156 rows × 93 columns

From this dataframe, we can now create the dataframes we need for the regression. We need a dataframe with the unemployment rate for each educational attainment level, with the mean value for each country. We create the corresponding dataframe for each educational attainment level and store it in the dictionary 'GPDxURxED_dic'.

In [130]:
# Create dictionary with education levels
ed_levels = {'primary':'ED0-2', 'secondary':'ED3_4', 'tertiary':'ED5-8', 'total':'TOTAL'}

# Create variable "period" with the timeperiods for which we want to calculate the mean unemployment rates (based on the available GDP-Growth data)
period = pd.period_range(start='2009Q1',end='2019Q4', freq='Q', name='Quarterly Frequency')

# Create dictionary to store dataframes
GDPxURxED_dic = {}

# Run for-loop to create all unemployment dataframes
for ed_level in ed_levels: # Go through every education level

    aux_df = pd.DataFrame() #Create auxilary dataframe    

    EDUR = edf[edf['isced11']==ed_levels[ed_level]].drop(columns = ['isced11']) # Select unemployment data for education level
    EDUR = EDUR.sort_index(axis=1) #make order of quarters chronological
    EDUR.columns = pd.period_range(start = EDUR.columns[0], end=M_UR.columns[-1], freq="Q", name="Quarterly Frequency") #change datetype of quarters
    aux_df["Measured Unemployment Rate"] = EDUR[period].mean(axis=1) #Calculate Mean unemployment rate for education level and store in axuliary dataframe

    exec(f"EDUR_{ed_level} = aux_df") #Name the respective dataframes
    exec(f"EDUR_{ed_level}.name='{ed_level}'") #Name the respective dataframes

    exec(f"GDPxURxED_dic['{ed_level}'] = EDUR_{ed_level}") #Store dataframe in dictionary

Now that we have dataframes of both the dependent and independent variables, we can merge them together into one dataframe, and store the corresponding dataframe into the 'GPDxURxED_regdic' dictionary:

In [131]:
# Create empty dictionary to store all dataframes
GDPxURxED_regdic = {}

# Iterate through unemployment dictionary generated previously to create dataframes
for ed_level in GDPxURxED_dic:
    aux_df = pd.merge(GDPxURxED_dic[ed_level], gdp_on_ur, on='country', how='outer').dropna() #Merge UR dataframe with GDP-Growth dataframe and drop all rows which contain NaN values
    aux_df.columns = ["Measured Unemployment Rate", "GDP Growth"] #Rename the columns
    GDPxURxED_regdic[ed_level] = aux_df #Save the dataframes into the dictionary

Good job!

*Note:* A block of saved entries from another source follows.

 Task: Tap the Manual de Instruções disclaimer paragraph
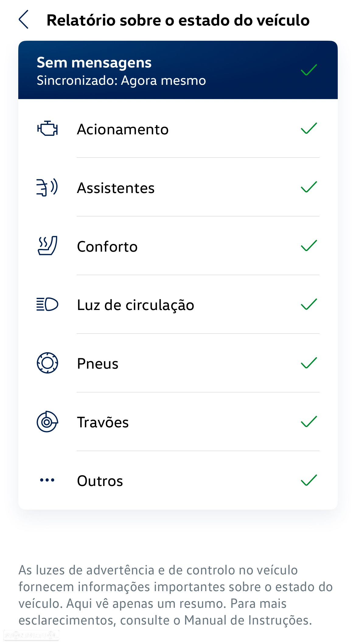(176, 595)
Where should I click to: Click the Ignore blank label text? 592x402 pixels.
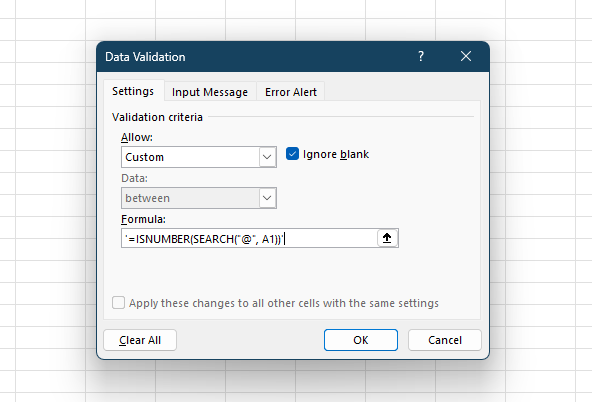(336, 154)
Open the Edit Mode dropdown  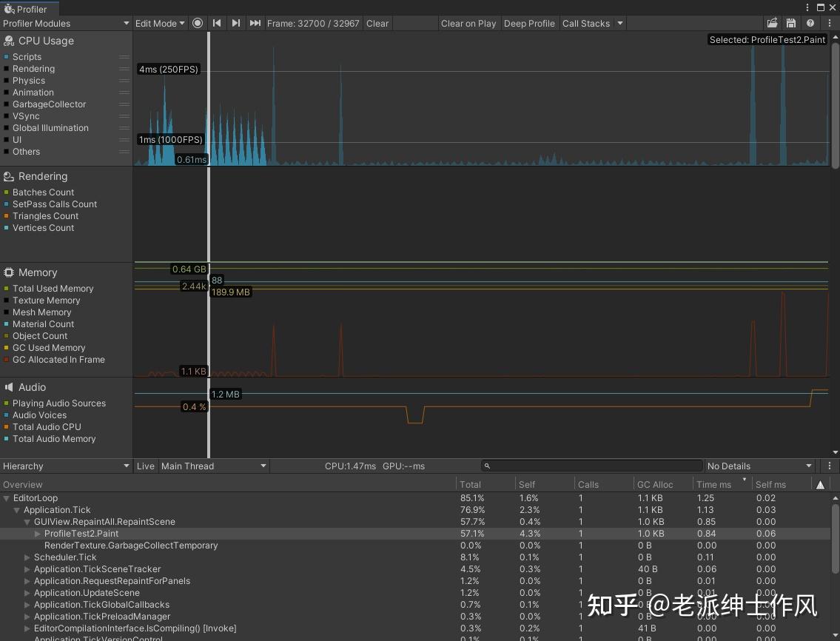(159, 23)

Let's move on to our third and final dataset!

Job finding probability on GDP per capita of age groups

Data import
With the Eurostat API discussed in section 4.2. Technical toolkit, it is very easy to import the data of GDP per capita for all countries.

In [132]:
# Import the dataset
gdp_raw = eurostat.get_data_df('nama_10_pc', flags=False)

# Filter relevant rows and drop columns
gdp_raw = gdp_raw[(gdp_raw['unit']=='CP_EUR_HAB') & (gdp_raw['na_item']=='B1GQ')].drop(columns=['unit', 'na_item'])

# Rename column
gdp_raw = gdp_raw.rename(columns={'geo\\time':'country'})

# Substitute country codes
gdp_raw['country'] = gdp_raw['country'].apply(lambda k: k.replace('EL', 'GR').replace('UK', 'GB'))

# Transform country codes into country names
gdp_raw['country'] = gdp_raw['country'].apply(lambda k: pyc.countries.get(alpha_2 = k).name if pyc.countries.get(alpha_2 = k) != None else k)

# Omit rows with specific countries and country groups
gdp_pc = gdp_raw[~gdp_raw['country'].str.contains('|'.join(['Malta', 'Germany', 'EA19', 'EU15', 'EU27_2020', 'FX', 'EU28', 'Luxembourg', 'Montenegro', 'Serbia']))]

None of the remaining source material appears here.